Congress behind U.S. Increasing Pressure over 1989 Security Talks with Japan

Yomiuri Shimbun file photo
Prime Minister Toshiki Kaifu, left, and U.S. President George H. W. Bush at the White House on Sept. 1, 1989

The 1989 diplomatic records released Dec. 23 vividly depict how Washington increased pressure on Tokyo in negotiations over Japan’s share of the cost of stationing U.S. forces in Japan and the joint development of the Air Self-Defense Force’s next-generation support fighter (FSX).

The documents also show that Washington itself had been pressed by the U.S. Congress to take a hard-line stance against Tokyo to fix its trade deficit, among other issues.

A preliminary meeting was held on Aug. 30, 1989, for the first summit on Sept. 1 between then Prime Minister Toshiki Kaifu and then President George H. W. Bush. At the preliminary meeting, the U.S. side indicated that Bush would propose at the summit that the issue of sharing defense costs be further discussed between the two nations’ foreign ministers.

In response, the Japanese side, which sought “quiet” dialogue at the administrative level, “got the impression that the United States would pressure Japan on a ministerial level.” Japan opposed the proposal out of concern that “the current administration would face a difficult situation.”

The U.S. side rejected Japan’s response, saying that the United States had its own situation, and that not raising the issue during the summit was not an option.

In the United States, the House of Representatives and the Senate passed bills on July 27 and Aug. 2, respectively, to require the Japanese government to bear the full cost of stationing U.S. troops in Japan. Then U.S. Secretary of State James Baker said at the foreign ministers meeting on Sept. 1 that Congress was pointing a “cutting edge” at the U.S. government.

In the end, the U.S. government showed consideration for the Kaifu administration, which had just been formed on an unstable foundation after the Liberal Democratic Party lost its majority in the House of Councillors election in July. At the summit meeting, Bush told Kaifu that he understood that burden sharing was a delicate point, but that the U.S. government was having very difficult relations with Congress.

At a foreign ministerial meeting held in Tokyo in February of the same year, Baker proposed that Japan commit to procuring the equivalent of 40% of the production cost in the United States related to the joint development of the FSX — later known as the F2 — as a way to help overcome the criticism of the opposition.

There were growing calls at the time from opponents in Congress claiming that joint FSX development would not help correct the trade imbalance.

Then Foreign Minister Sosuke Uno said that Japan could not simply say that it understood, as the negotiation stage on this issue already passed.
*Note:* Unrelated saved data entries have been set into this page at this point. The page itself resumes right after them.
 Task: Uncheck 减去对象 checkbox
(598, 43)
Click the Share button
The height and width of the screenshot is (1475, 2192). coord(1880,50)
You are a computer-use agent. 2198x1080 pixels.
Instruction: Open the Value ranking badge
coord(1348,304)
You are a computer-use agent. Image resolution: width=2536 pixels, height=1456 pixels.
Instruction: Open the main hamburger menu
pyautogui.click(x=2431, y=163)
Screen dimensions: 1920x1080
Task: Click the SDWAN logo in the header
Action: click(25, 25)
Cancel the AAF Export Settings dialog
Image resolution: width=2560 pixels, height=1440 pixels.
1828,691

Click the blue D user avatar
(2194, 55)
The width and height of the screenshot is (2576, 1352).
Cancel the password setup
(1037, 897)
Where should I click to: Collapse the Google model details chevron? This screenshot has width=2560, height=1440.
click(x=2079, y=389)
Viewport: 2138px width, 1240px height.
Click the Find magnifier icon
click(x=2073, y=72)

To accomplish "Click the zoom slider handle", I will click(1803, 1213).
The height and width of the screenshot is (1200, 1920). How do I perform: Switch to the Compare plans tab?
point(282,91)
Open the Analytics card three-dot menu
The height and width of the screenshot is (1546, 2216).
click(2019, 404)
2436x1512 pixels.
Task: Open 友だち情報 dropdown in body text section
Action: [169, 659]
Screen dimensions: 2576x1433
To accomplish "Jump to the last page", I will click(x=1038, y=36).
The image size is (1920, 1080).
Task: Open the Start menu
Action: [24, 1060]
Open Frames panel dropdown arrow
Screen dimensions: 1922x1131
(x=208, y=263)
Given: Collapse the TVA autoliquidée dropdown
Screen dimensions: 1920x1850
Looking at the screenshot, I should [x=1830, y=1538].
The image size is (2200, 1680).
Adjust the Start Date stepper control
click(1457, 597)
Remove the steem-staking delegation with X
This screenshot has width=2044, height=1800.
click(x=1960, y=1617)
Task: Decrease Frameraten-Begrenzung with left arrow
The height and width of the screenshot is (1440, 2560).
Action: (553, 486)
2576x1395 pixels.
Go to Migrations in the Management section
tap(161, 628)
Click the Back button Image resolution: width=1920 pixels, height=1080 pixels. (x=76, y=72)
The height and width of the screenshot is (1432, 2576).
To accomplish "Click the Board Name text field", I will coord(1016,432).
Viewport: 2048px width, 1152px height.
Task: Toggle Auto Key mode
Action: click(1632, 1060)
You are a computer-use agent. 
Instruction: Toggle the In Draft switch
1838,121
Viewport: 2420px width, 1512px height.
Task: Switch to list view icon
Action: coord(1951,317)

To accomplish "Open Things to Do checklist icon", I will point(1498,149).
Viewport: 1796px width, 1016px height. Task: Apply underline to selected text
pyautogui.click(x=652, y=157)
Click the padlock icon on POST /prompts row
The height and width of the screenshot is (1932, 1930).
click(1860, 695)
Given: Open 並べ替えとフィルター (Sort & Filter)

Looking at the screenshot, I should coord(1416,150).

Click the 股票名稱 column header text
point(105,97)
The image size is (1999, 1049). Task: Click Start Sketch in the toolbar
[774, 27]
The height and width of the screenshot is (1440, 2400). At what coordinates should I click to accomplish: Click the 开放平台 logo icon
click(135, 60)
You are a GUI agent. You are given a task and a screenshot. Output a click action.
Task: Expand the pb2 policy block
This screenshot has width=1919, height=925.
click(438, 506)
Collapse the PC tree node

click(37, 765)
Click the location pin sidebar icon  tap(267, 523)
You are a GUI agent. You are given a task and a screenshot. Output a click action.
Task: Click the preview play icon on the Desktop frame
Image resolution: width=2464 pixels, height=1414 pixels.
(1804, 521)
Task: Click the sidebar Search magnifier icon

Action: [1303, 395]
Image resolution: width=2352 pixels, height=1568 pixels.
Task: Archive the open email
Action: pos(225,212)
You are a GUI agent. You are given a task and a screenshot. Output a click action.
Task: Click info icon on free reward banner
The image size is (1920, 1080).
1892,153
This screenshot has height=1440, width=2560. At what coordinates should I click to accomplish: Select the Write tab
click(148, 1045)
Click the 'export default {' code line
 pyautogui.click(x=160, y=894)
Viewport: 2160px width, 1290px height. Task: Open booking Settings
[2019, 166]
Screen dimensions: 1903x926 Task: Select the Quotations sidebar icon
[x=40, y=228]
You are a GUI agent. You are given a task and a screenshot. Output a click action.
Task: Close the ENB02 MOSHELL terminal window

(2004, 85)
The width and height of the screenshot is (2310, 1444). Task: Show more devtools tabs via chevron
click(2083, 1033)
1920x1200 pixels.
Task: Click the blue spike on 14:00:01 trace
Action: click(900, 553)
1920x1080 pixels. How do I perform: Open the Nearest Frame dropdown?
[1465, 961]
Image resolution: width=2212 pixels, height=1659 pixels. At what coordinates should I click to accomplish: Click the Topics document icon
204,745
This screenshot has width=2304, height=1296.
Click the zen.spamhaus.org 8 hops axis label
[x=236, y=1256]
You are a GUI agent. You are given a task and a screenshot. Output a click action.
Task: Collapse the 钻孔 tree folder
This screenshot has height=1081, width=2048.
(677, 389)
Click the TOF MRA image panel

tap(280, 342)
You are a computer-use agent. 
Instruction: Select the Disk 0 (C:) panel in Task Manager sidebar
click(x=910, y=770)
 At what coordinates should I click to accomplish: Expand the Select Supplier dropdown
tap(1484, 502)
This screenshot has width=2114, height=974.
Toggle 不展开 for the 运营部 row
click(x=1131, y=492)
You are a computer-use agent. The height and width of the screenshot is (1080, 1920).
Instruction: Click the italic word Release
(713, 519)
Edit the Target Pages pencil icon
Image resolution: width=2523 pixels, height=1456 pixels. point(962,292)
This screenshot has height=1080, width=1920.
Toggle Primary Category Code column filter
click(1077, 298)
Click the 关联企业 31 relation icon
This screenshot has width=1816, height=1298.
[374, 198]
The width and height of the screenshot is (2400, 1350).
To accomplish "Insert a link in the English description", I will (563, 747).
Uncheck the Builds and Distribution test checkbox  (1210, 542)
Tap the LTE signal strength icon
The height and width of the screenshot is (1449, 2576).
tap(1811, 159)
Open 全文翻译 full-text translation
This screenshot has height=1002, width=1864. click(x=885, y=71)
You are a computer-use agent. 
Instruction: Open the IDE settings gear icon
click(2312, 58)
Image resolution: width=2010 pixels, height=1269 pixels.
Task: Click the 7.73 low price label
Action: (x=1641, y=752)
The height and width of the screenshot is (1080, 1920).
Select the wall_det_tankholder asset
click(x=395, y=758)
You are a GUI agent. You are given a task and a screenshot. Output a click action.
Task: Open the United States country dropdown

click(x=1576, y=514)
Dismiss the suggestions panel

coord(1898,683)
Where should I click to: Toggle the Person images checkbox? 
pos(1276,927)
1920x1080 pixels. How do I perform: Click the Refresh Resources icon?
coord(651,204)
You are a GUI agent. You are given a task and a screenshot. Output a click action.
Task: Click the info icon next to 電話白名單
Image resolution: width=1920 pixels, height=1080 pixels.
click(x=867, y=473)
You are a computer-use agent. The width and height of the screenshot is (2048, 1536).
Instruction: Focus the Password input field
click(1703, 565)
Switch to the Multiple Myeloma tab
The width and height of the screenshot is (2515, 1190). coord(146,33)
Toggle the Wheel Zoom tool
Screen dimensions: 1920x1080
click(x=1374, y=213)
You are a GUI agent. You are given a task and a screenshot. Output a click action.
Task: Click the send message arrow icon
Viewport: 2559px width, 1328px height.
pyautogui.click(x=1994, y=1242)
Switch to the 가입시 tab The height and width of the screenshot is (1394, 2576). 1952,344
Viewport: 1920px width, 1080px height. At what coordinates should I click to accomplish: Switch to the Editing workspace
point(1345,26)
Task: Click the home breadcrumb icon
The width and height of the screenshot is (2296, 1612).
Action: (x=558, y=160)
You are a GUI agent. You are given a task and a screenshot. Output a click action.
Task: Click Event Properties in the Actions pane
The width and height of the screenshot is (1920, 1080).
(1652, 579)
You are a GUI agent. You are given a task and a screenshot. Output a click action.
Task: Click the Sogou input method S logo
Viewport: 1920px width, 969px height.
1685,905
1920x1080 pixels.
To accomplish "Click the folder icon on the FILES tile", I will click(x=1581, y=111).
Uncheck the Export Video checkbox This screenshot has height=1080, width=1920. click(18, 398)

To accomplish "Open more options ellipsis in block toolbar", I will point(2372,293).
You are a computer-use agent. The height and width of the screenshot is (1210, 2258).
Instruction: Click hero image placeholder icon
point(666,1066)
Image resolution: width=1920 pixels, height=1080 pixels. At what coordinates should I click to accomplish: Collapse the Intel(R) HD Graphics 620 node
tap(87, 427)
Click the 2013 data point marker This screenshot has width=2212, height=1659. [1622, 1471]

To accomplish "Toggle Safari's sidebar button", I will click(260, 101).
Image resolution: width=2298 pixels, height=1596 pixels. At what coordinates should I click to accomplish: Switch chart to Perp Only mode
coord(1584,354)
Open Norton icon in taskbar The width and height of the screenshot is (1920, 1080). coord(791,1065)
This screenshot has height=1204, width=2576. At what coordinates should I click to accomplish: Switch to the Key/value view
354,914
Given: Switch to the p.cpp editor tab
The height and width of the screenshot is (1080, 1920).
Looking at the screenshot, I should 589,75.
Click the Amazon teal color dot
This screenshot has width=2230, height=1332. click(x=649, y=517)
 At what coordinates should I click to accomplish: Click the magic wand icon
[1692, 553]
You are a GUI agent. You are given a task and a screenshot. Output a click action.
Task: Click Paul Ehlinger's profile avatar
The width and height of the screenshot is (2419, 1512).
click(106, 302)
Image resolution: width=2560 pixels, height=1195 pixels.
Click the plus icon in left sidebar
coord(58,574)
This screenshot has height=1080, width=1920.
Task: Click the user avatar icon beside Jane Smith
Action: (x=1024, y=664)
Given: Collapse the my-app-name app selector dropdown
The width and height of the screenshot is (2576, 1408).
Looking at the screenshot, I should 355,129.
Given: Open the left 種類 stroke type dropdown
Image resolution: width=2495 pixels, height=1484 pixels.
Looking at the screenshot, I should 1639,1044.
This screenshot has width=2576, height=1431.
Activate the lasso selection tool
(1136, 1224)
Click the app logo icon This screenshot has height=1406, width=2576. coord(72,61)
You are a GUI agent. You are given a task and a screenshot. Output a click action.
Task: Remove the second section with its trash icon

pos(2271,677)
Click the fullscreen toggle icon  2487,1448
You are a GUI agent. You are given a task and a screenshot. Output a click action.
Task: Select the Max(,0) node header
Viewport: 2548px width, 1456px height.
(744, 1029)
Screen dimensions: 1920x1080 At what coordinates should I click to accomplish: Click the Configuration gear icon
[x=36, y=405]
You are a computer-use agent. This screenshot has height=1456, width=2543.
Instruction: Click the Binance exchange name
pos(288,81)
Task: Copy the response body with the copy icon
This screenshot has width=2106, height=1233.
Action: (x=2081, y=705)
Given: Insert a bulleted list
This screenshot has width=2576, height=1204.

Baker backed off and called it quits. Even so, the opposition from Congress did not abate, and on April 28, about two months after the meeting, Japan was forced to agree to provide the United States with about 40% of its production costs, as proposed by Baker.

The process and background of the negotiations at that time, which are revealed in the documents, may have something in common with the current discussions on defense cost-sharing and development of the successor aircraft to the F-2.